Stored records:
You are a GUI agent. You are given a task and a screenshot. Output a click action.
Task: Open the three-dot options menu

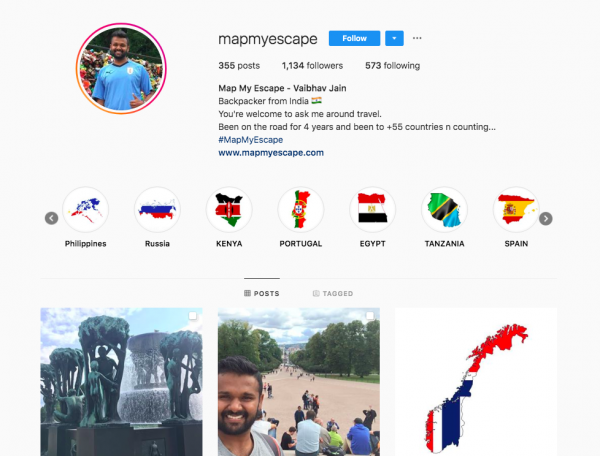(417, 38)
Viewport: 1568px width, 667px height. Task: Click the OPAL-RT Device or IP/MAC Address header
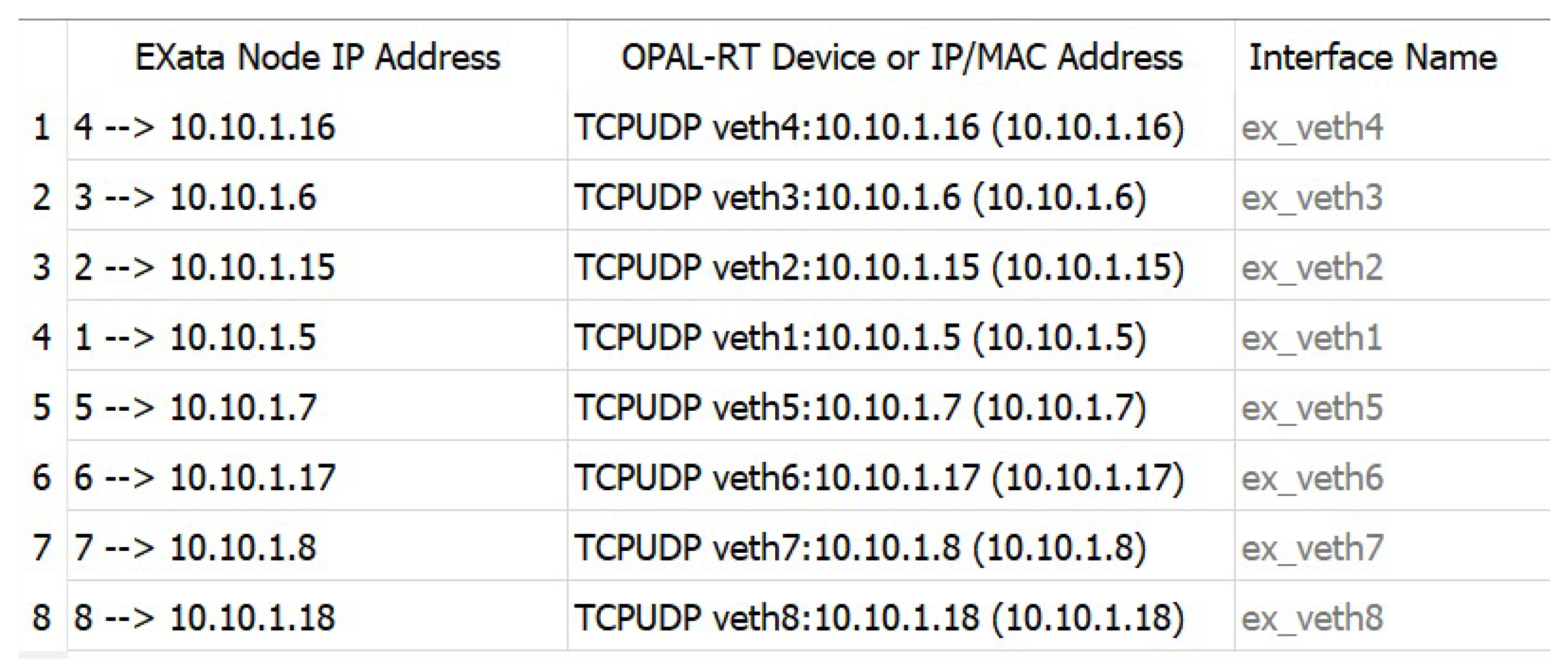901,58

Brief: A faithful copy of all the records is required, with the pictures left out.

Solution:
You are a GUI agent. You are given a task and a screenshot. Output a click action.
Task: Open the three-dot options menu

(417, 38)
Viewport: 1568px width, 667px height. Task: Click the OPAL-RT Device or IP/MAC Address header
901,58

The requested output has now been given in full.